Pneumocystis species (spp.) are host-obligate fungal parasites that colonize and propagate almost exclusively in the alveolar lumen within the lungs of mammals where they can cause a lethal pneumonia. The emergence of this pneumonia in non-HIV infected persons caused by Pneumocystis jirovecii (PjP), illustrates the continued importance of and the need to understand its associated pathologies and to develop new therapies and preventative strategies. In the proposed life cycle, Pneumocystis spp. attach to alveolar type 1 epithelial cells (AEC1) and prevent gas exchange. This process among other mechanisms of Pneumocystis spp. pathogenesis is challenging to observe in real time due to the absence of a continuous ex vivo or in vitro culture system. The study presented here provides a proof-of-concept for the development of murine lung organoids that mimic the lung alveolar sacs expressing alveolar epithelial type 1 cells (AEC1) and alveolar type 2 epithelial cells (AEC2). Use of these 3-dimensional organoids should facilitate studies of a multitude of unanswered questions and serve as an improved means to screen new anti- PjP agents.

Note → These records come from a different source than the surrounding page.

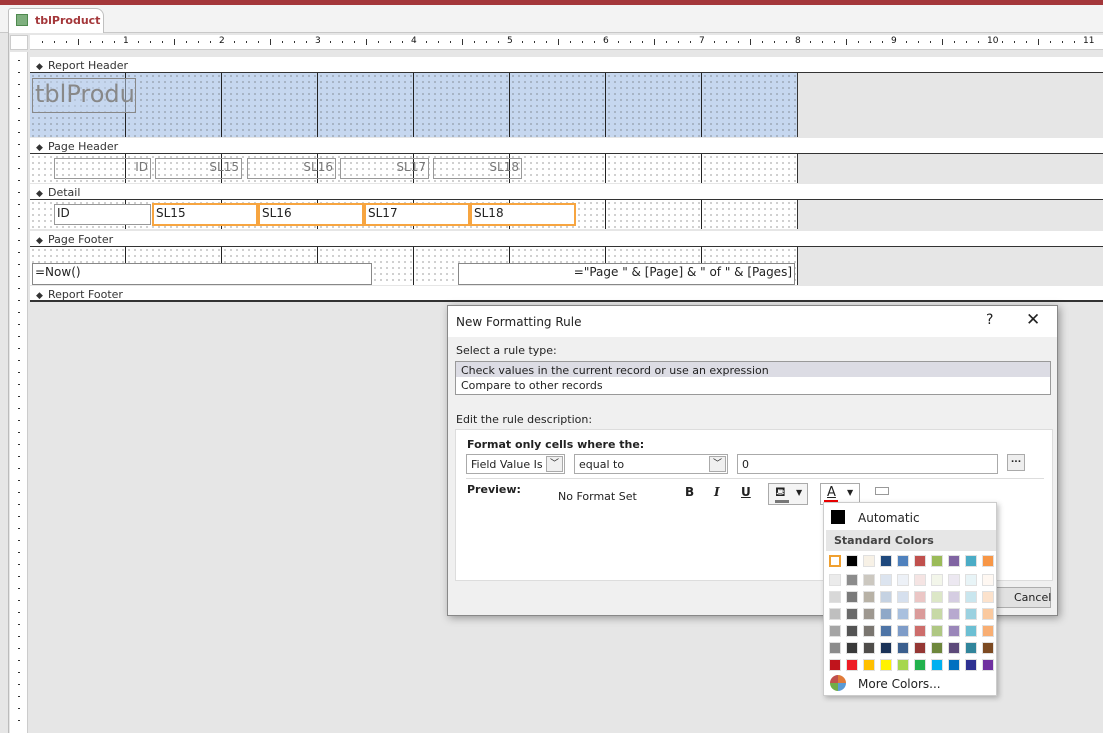  Describe the element at coordinates (718, 464) in the screenshot. I see `chevron-down-icon: ﹀` at that location.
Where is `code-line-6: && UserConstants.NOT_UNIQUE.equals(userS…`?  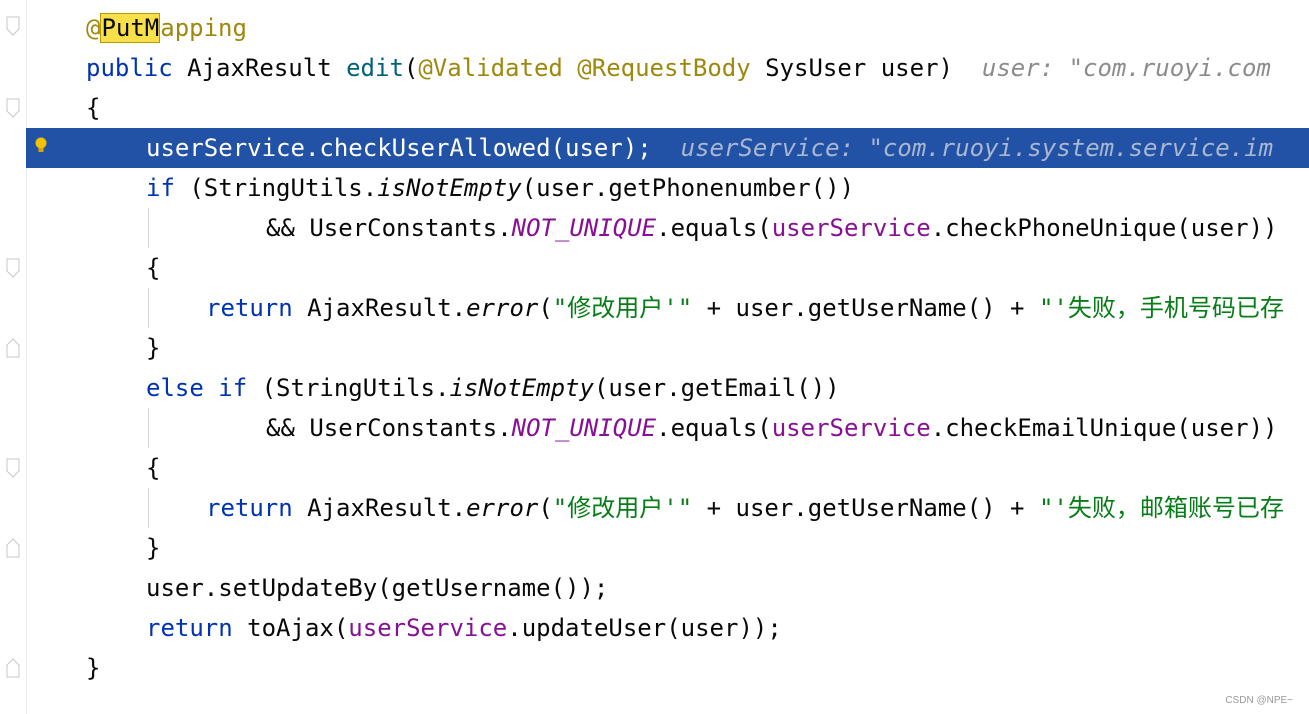
code-line-6: && UserConstants.NOT_UNIQUE.equals(userS… is located at coordinates (772, 228).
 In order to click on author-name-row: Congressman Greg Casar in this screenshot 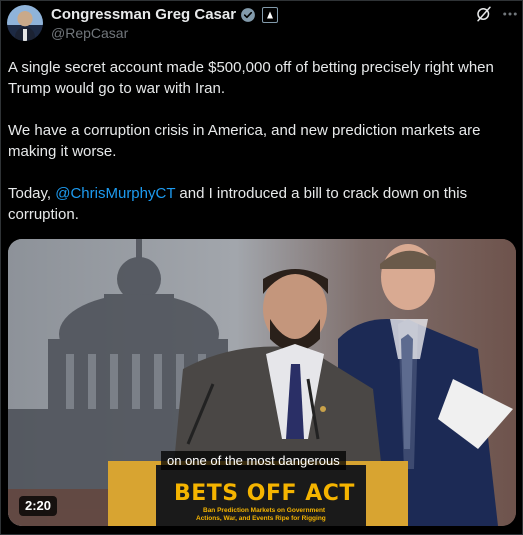, I will do `click(165, 14)`.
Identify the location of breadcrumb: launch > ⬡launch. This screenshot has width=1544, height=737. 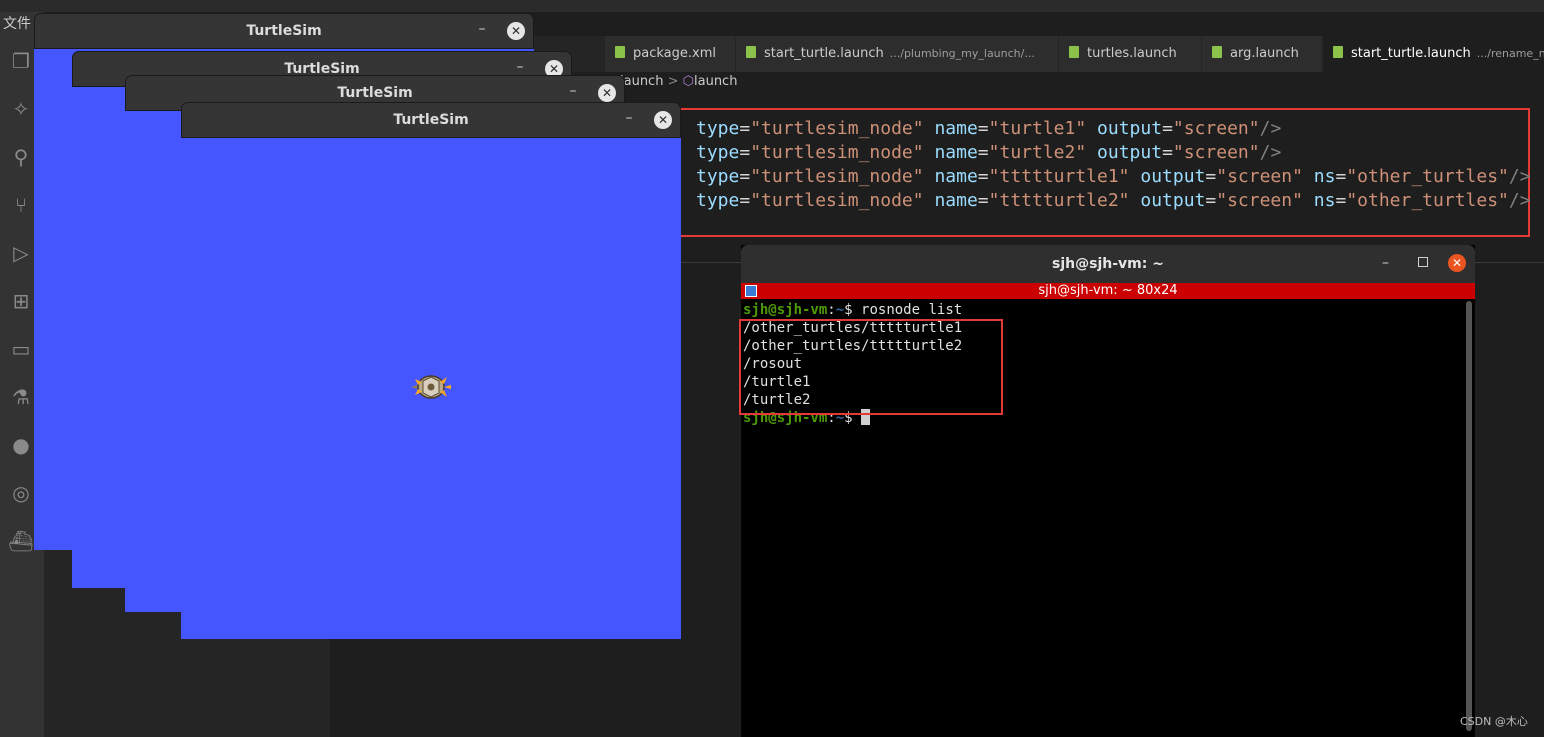
(678, 82).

Keywords: Pneumocystis pneumonia; Pneumocytis species; immunosuppressed hosts; lung organoids; opportunistic fungal pathogen.

Figure 1

The progression of lung organoid development. Each black arrow indicates an organoid. (A) Initial plating of primary lung epithelial cells (EpCAM) and primary lung fibroblast cells (CD140a) as viewed under light microscopy. (B) The development of lung organoids within 0.5–1.5 weeks. (C) The development of lung organoids between 1.5 and 2 weeks. (D) The development of lung organoids between 2 and 5 weeks of growth. All scale bars are 0.322 mm.

Figure 2

Type 1 alveolar cell marker expression. Two independent organoids stained with Aquaporin 5 antibodies (AQP5); a membrane bound cell marker for type I alveolar epithelial cells pseudo labeled green. Left to right. (A) Bright field images organoids. (B) Nuclei stained with DAPI. (C) AQP5 (membrane bound staining pattern) of AEC1 cells. (D) Combination of nuclei and AQP5 staining. Scale bars are 50 μm.

Figure 3

Type 2 alveolar cell marker expression. Two independent organoids labeled with Surfactant C antibodies (SFTPC), cytoplasmic cell marker for type II alveolar epithelial cells pseudo labeled red. Left to right. Two left panels display (A) Bright field images of organoids. (B) Nuclei stained with DAPI. (C) SFTPC (cytoplasmic staining pattern) for AEC2 cells. (D) Combination of DAPI nuclei and SFTPC staining. Scale bars are 50 μm.

Figure 4

Expression of Type 1 and Type 2 alveolar epithelial cell markers. Three independent organoids stained with both cell markers AQP5 (green) and SFTPC (red). From left to right. (A) Bright field images of organoids. (B) Stained with DAPI. (C) AQP5 5 staining. (D) SFTPC staining. (E) Merged image of all cell markers. Scale bars are 50 μm.

Figure 5

The process of injecting lung organoids with P. murina stained with trypan blue. Black arrow is pointing at the organoid that is injected with P. murina. After about 2 weeks of growth organoids are injected with P. murina. From left to right is a depiction of the process of injecting an organoid with P. murina stained with trypan blue. Scale bars for the images are 0.342 mm.

Figure 6

Injecting lung organoids with P. murina. Whole lung organoid Z stack images (top, middle and bottom images) of an organoid injected with P. murina. (A) Stained with DAPI for nuclear staining (blue). (B) AQP5 AEC1 cell membrane marker (green). (C) SFTPC AEC 2 cell cytoplasmic marker (red). (D) MSG staining P. murina organisms (white). (E) Merged image of all cell markers and P. murina staining. Scale bars for the images are 50 μm.